Physical activity was measured using Actigraph GT3X accelerometers (Actigraph, Pensacola Florida). Trained research staff instructed children and parents on how to wear the device. Children wore the accelerometer on the right hip using a customized elastic belt from waking in the morning until they went to bed, except when bathing or swimming.

A customized software program (Propero, version 1.0.18, University of Southern Denmark, Odense, Denmark) processed all accelerometry data. Accelerations were recorded every 2 s and subsequently collapsed into 10-s epochs. Although, some data suggest shorter epochs length to quantify PA in children, a10-second epoch was selected based on the rationale that other data using shorter epochs length showed an overestimation of sedentary behaviour in children. Therefore, to optimize the accuracy of the sedentary data without compromising the vigorous PA data, we used the 10-s epochs. Digitalized accelerometer signals were filtered with 0.25–2.5 HZ band limits. This filter process is a mathematical weighting function that contribute to alter movement of low or high frequency above or below these limits and therefore help eliminating accelerations not associated with human movement (e.g., vibration). To distinguish inactivity from periods of non-wear, we interpreted readings of zero activity lasting at least 30 consecutive minutes as ‘accelerometer non-worn’. Although, other suggest length of 45–60 min, others have been suggesting 30 min of zero activity as non-wear time in children for more accuracy24. Therefore, we decided to use the 30 min to enhance accuracy. Data included in this study were limited to children who wore the accelerometer for at least 10 h per day on 4 or more days during each week of measurement. To represent overall PA, average counts per minute (CPM) were calculated by the following formula: (total counts/minutes of wear time). Proportion of the day spent in sedentary time (0–25 counts), light (26–573 counts), moderate (574–1002 counts), and vigorous (≥ 1003 counts) PA intensities were identified using pre-established and validated cut-points according to Evenson et al.25 As our data were collected in 2-s epochs, they were re-integrated in 10-s epochs and Evenson’s cut-points were scaled to ensure they mirrored the cut-points proposed by Evenson et al. All PA outcomes were averaged across the two measurement periods.

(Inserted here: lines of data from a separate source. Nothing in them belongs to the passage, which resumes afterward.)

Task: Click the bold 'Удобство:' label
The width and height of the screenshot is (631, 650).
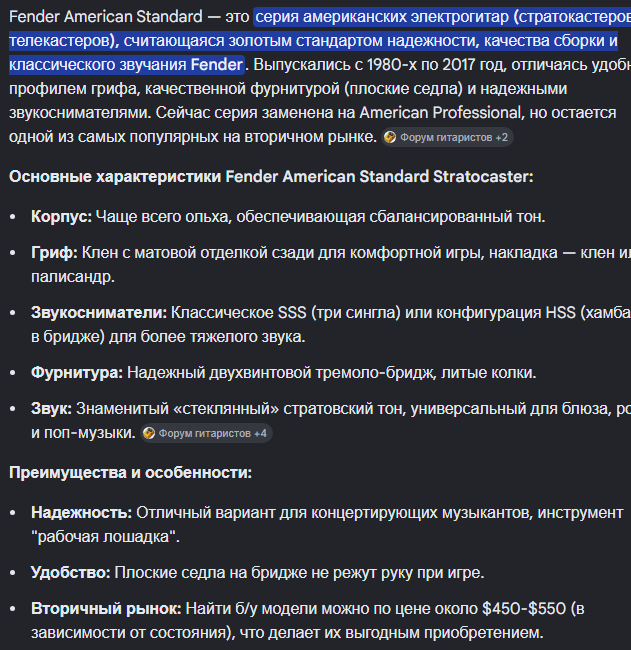Action: pyautogui.click(x=71, y=573)
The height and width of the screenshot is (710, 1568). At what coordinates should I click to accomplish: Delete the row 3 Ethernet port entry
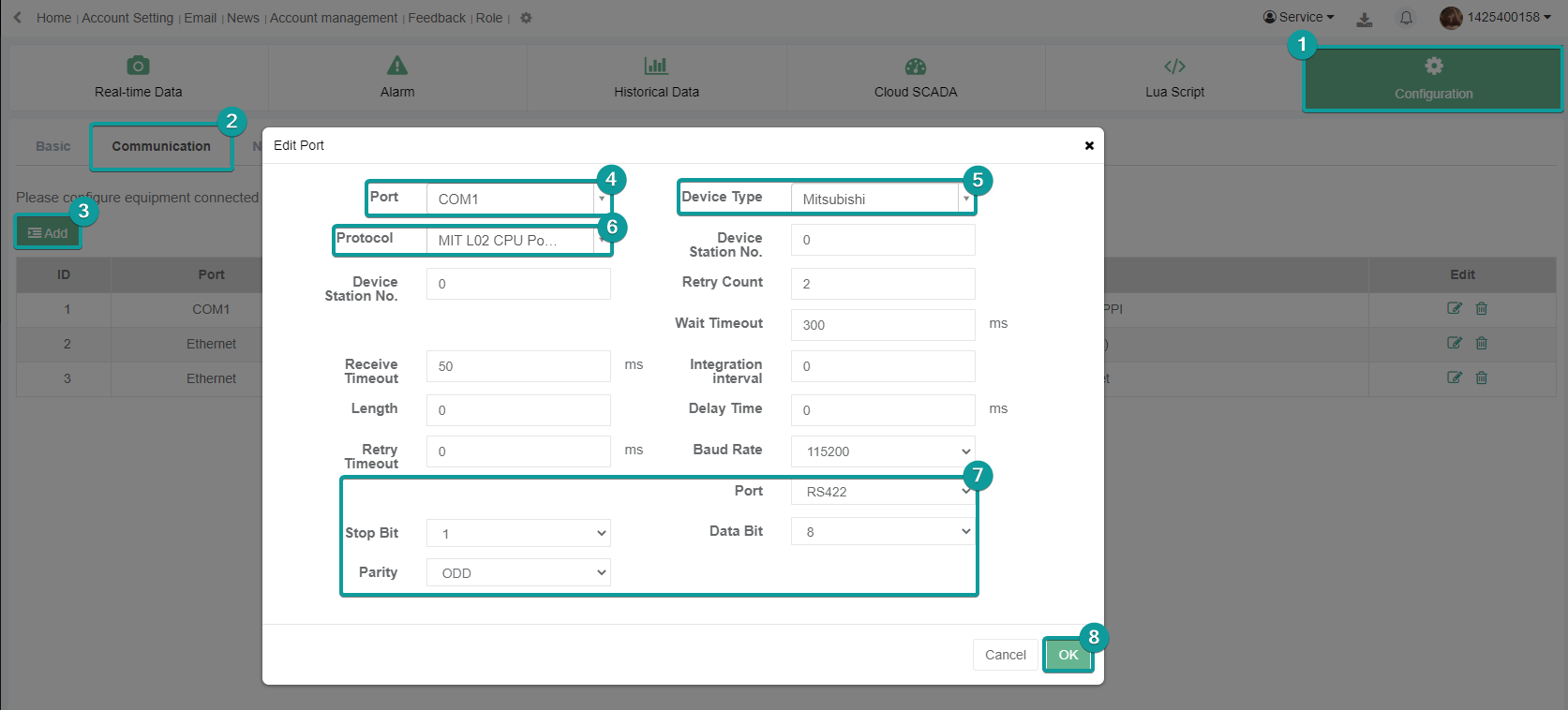point(1482,377)
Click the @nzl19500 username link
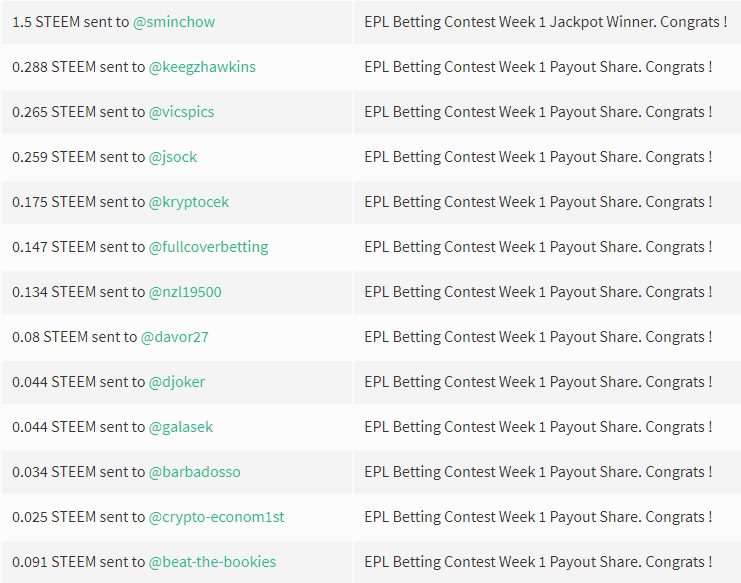The height and width of the screenshot is (583, 741). point(185,291)
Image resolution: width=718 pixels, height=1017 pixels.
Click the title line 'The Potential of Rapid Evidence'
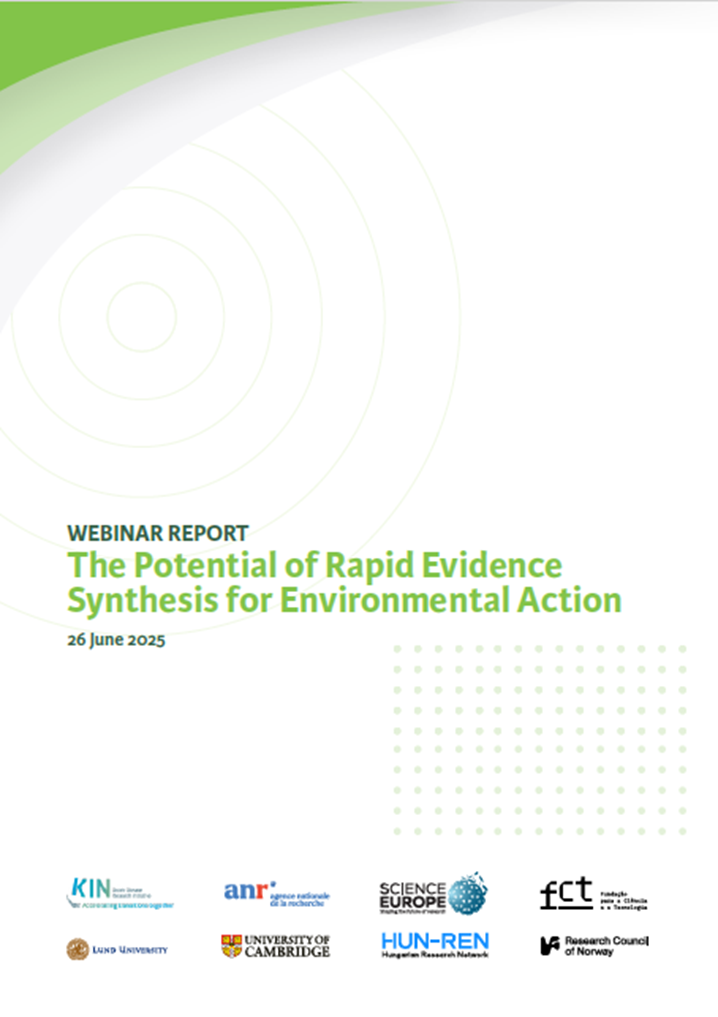pyautogui.click(x=314, y=565)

Cardiorespiratory fitness was measured with the Andersen test. This is an intermittent maximal indirect indoor running test developed for children and youth26. Briefly, children ran as fast as possible down a 20 m lane, touched behind the line with one hand, and turned and ran back in the opposite direction. After 15 s, children stopped immediately when hearing a whistle. Following 15 s of rest, the process repeated, with children attempting to cover the greatest distance possible. The test outcome was total distance run by each child in 10 min, and this was monitored by trained research staff. This test has good test–retest reliability and concurrent validity when compared with direct VO2max testing in children27.

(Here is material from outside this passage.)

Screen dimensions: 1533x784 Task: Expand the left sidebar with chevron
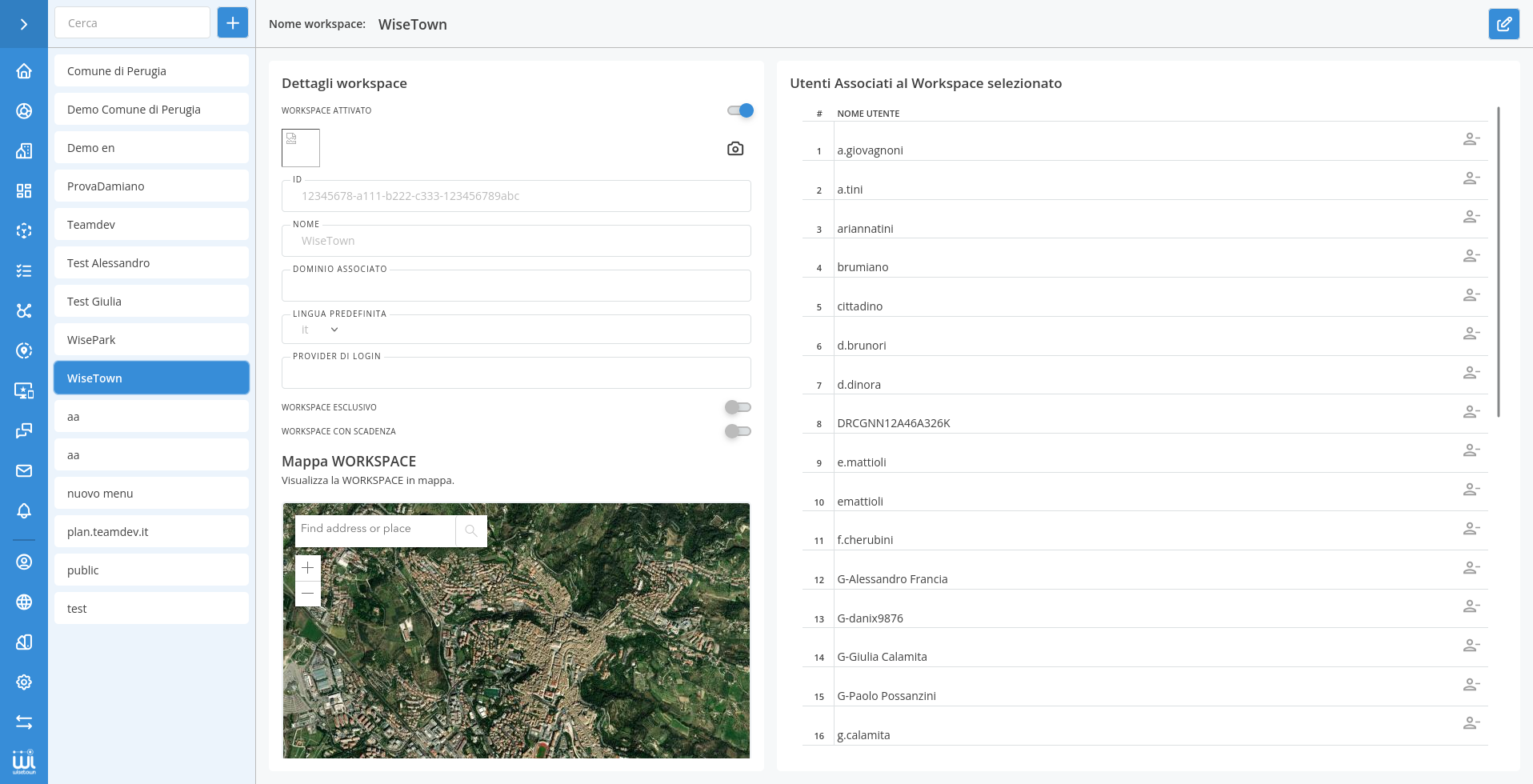[24, 24]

Anthropometric measurements including height and weight were measured with children barefoot, wearing light clothes, without hats or helmets, and with empty pockets. Height was measured to the nearest 0.5 cm with a portable stadiometer (SECA 214, Seca Corporation, Hanover, MD, USA), and weight to the nearest 0.1 kg using a calibrated Tanita BWB-800S digital scale (Tanita Corporation, Tokyo, Japan). Body mass index (BMI) was calculated as: weight (kg)/height (m)2 and categorized as normal weight, overweight, or obese according to International Obesity Task Force criteria28.

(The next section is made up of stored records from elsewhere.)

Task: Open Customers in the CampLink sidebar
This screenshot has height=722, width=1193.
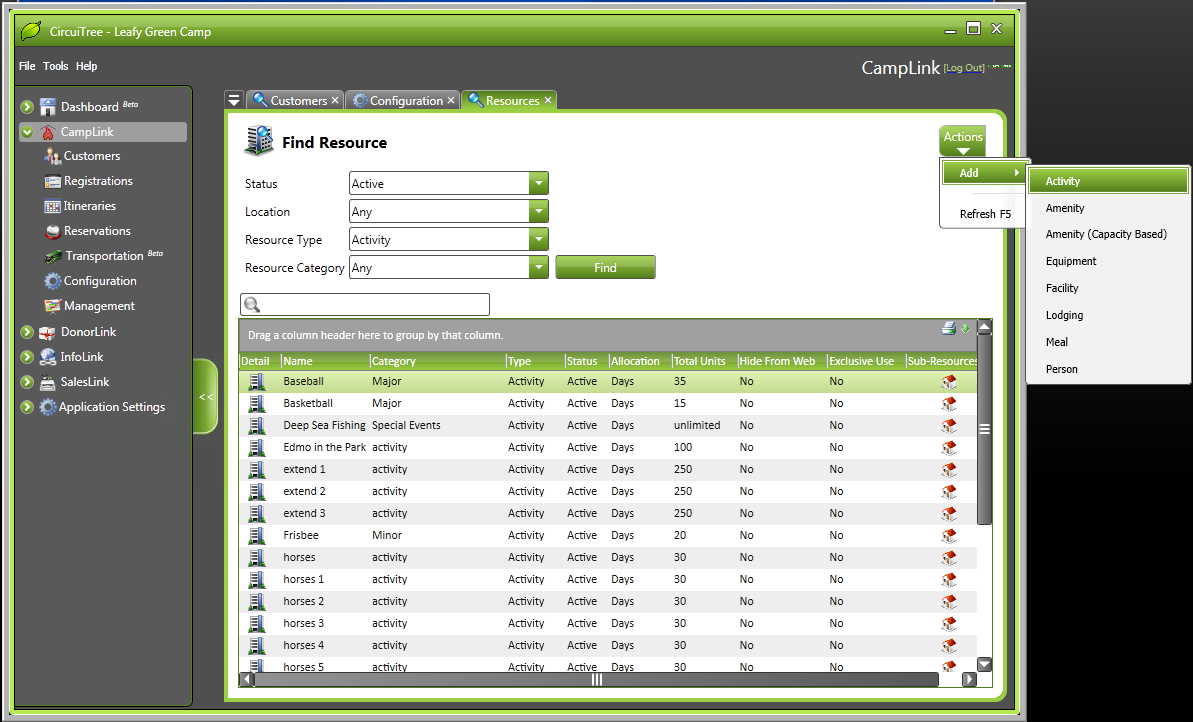Action: (91, 156)
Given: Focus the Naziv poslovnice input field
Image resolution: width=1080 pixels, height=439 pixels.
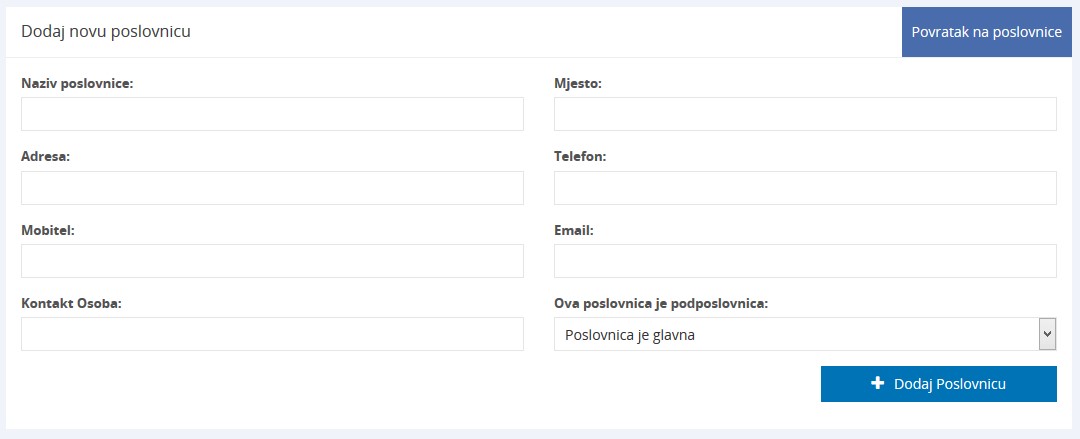Looking at the screenshot, I should [x=272, y=114].
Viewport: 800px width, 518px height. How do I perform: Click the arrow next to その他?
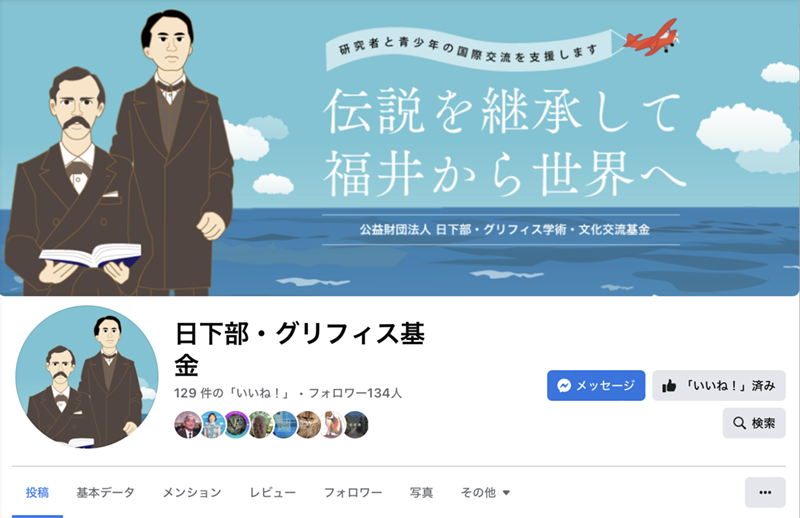(506, 493)
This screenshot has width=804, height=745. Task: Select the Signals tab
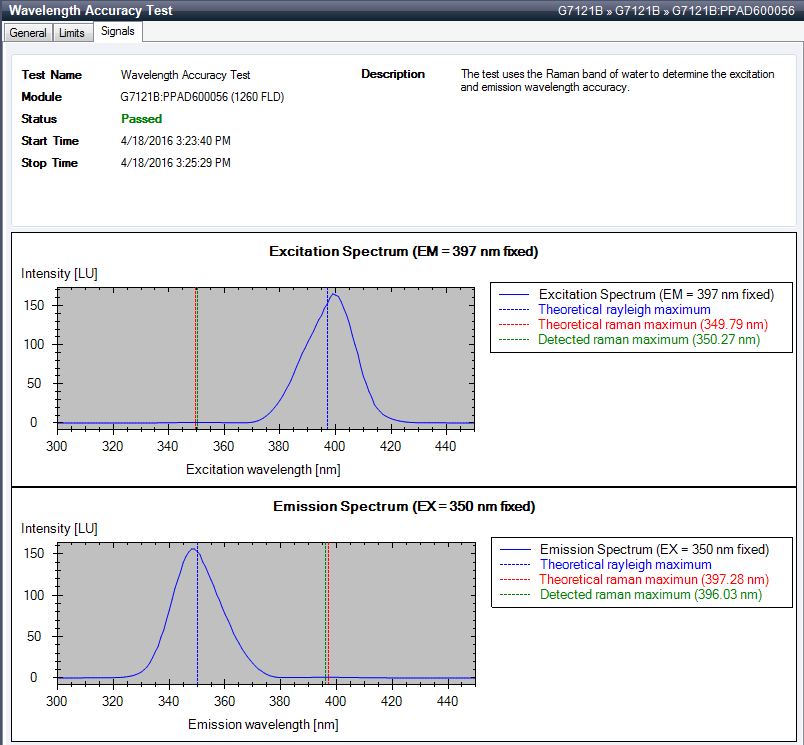coord(117,30)
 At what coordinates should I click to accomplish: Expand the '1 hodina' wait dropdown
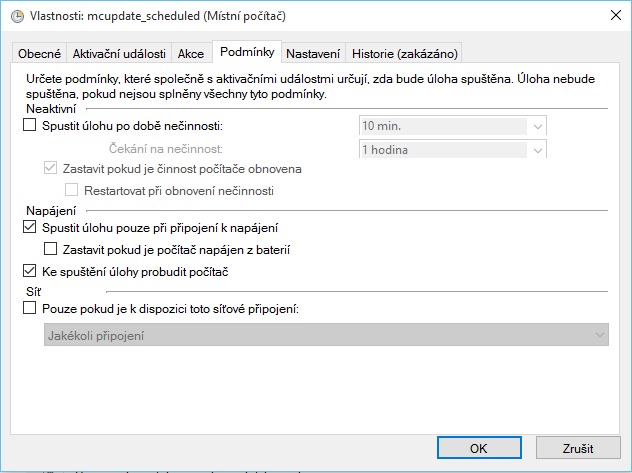tap(538, 150)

Waist circumference was measured to the nearest 0.5 cm with a tape measure placed at the level of the umbilicus following normal expiration. The measure was taken twice, and if differences greater than 1 cm were observed, a third measure was obtained. The mean of the two closest measurements was reported. Waist circumference outcomes were used to classify children as normal weight, overweight, or obese using sex and age-adjusted criteria29.